WRITTEN PROBLEM
Rewrite the lines below as a JSON list of strings, with one string for each line and blank lines left out.

DATA LINES
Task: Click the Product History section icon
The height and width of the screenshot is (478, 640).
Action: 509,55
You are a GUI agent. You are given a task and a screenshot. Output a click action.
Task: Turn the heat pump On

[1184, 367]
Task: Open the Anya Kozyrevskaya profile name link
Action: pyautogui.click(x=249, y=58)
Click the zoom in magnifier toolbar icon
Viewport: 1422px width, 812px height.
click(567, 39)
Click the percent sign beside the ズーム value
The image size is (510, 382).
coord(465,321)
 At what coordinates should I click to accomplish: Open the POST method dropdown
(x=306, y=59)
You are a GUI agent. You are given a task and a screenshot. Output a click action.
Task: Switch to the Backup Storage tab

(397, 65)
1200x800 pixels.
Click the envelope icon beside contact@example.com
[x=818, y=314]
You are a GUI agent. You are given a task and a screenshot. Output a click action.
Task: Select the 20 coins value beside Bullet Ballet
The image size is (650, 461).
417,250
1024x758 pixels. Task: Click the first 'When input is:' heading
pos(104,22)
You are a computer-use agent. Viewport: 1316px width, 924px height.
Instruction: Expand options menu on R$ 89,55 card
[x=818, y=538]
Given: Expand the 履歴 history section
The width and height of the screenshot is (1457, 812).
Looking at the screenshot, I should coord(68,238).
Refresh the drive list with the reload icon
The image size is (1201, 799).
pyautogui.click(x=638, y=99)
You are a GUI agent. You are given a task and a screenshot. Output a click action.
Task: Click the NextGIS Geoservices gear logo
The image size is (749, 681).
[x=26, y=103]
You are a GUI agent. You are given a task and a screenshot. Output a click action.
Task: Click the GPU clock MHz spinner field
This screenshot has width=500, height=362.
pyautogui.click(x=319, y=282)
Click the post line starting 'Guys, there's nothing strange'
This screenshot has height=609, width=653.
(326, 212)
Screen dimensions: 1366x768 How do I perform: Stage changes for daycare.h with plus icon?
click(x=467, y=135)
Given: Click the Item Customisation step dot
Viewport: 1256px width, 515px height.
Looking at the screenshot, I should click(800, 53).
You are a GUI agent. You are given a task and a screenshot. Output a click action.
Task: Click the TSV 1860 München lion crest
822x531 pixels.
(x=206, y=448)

SOLUTION TO THE EXERCISE
[
  "Task: Click the Product History section icon",
  "The height and width of the screenshot is (478, 640).",
  "Action: 509,55",
  "You are a GUI agent. You are given a task and a screenshot. Output a click action.",
  "Task: Turn the heat pump On",
  "[1184, 367]",
  "Task: Open the Anya Kozyrevskaya profile name link",
  "Action: pyautogui.click(x=249, y=58)",
  "Click the zoom in magnifier toolbar icon",
  "Viewport: 1422px width, 812px height.",
  "click(567, 39)",
  "Click the percent sign beside the ズーム value",
  "The image size is (510, 382).",
  "coord(465,321)",
  " At what coordinates should I click to accomplish: Open the POST method dropdown",
  "(x=306, y=59)",
  "You are a GUI agent. You are given a task and a screenshot. Output a click action.",
  "Task: Switch to the Backup Storage tab",
  "(397, 65)",
  "1200x800 pixels.",
  "Click the envelope icon beside contact@example.com",
  "[x=818, y=314]",
  "You are a GUI agent. You are given a task and a screenshot. Output a click action.",
  "Task: Select the 20 coins value beside Bullet Ballet",
  "The image size is (650, 461).",
  "417,250",
  "1024x758 pixels. Task: Click the first 'When input is:' heading",
  "pos(104,22)",
  "You are a computer-use agent. Viewport: 1316px width, 924px height.",
  "Instruction: Expand options menu on R$ 89,55 card",
  "[x=818, y=538]",
  "Given: Expand the 履歴 history section",
  "The width and height of the screenshot is (1457, 812).",
  "Looking at the screenshot, I should coord(68,238).",
  "Refresh the drive list with the reload icon",
  "The image size is (1201, 799).",
  "pyautogui.click(x=638, y=99)",
  "You are a GUI agent. You are given a task and a screenshot. Output a click action.",
  "Task: Click the NextGIS Geoservices gear logo",
  "The image size is (749, 681).",
  "[x=26, y=103]",
  "You are a GUI agent. You are given a task and a screenshot. Output a click action.",
  "Task: Click the GPU clock MHz spinner field",
  "This screenshot has width=500, height=362.",
  "pyautogui.click(x=319, y=282)",
  "Click the post line starting 'Guys, there's nothing strange'",
  "This screenshot has height=609, width=653.",
  "(326, 212)",
  "Screen dimensions: 1366x768 How do I perform: Stage changes for daycare.h with plus icon?",
  "click(x=467, y=135)",
  "Given: Click the Item Customisation step dot",
  "Viewport: 1256px width, 515px height.",
  "Looking at the screenshot, I should click(800, 53).",
  "You are a GUI agent. You are given a task and a screenshot. Output a click action.",
  "Task: Click the TSV 1860 München lion crest",
  "822x531 pixels.",
  "(x=206, y=448)"
]